OBJECTIVE:
Format the lines below as a Markdown table with the columns Row and Line. Number each line in Row and omit blank lines and the pictures.

Data lines:
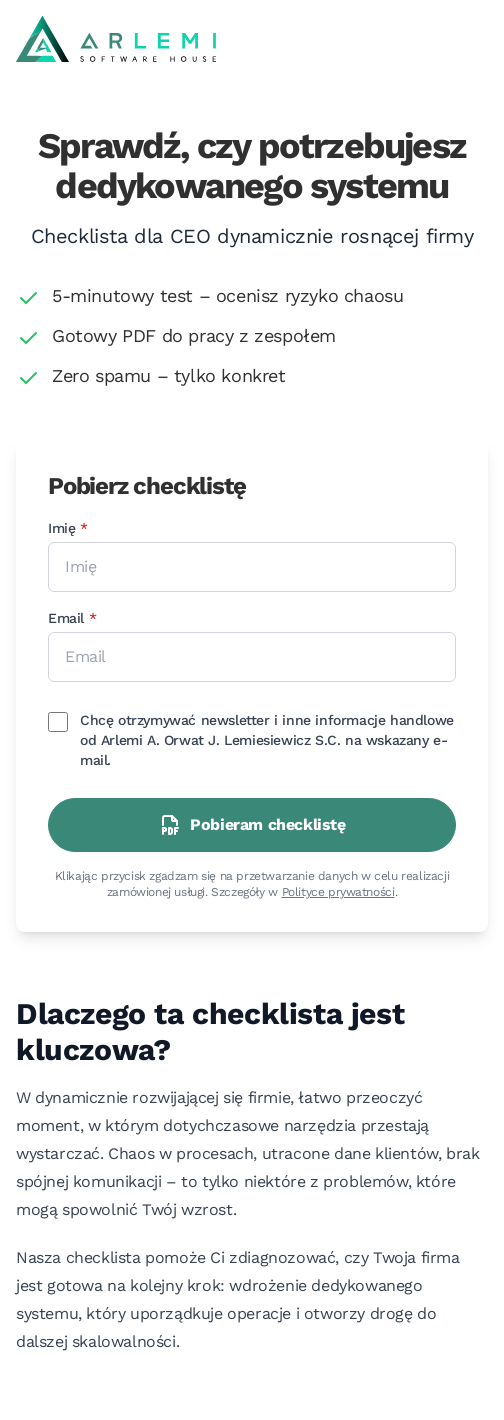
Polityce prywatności (338, 892)
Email (110, 617)
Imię (106, 527)
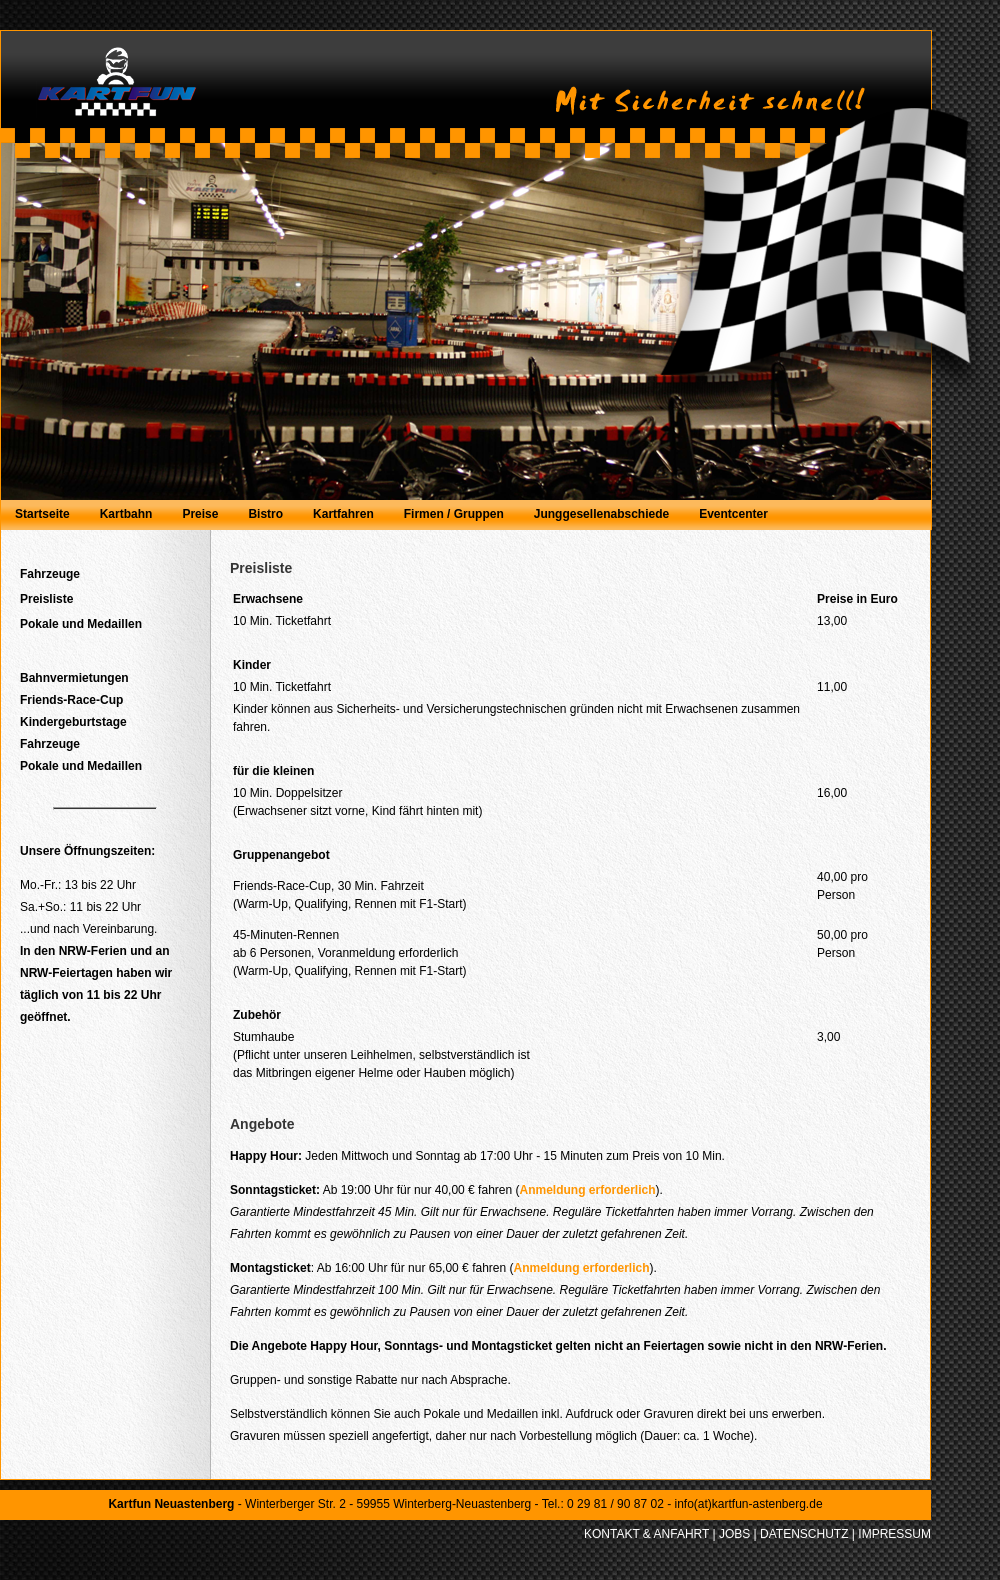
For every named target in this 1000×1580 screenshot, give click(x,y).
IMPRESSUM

RESPONSE TO THIS EXERCISE:
| Row | Line |
|---|---|
| 1 | Polityce prywatności (338, 892) |
| 2 | Email (110, 617) |
| 3 | Imię (106, 527) |
| 4 | For every named target in this 1000×1580 screenshot, give click(x,y). |
| 5 | IMPRESSUM |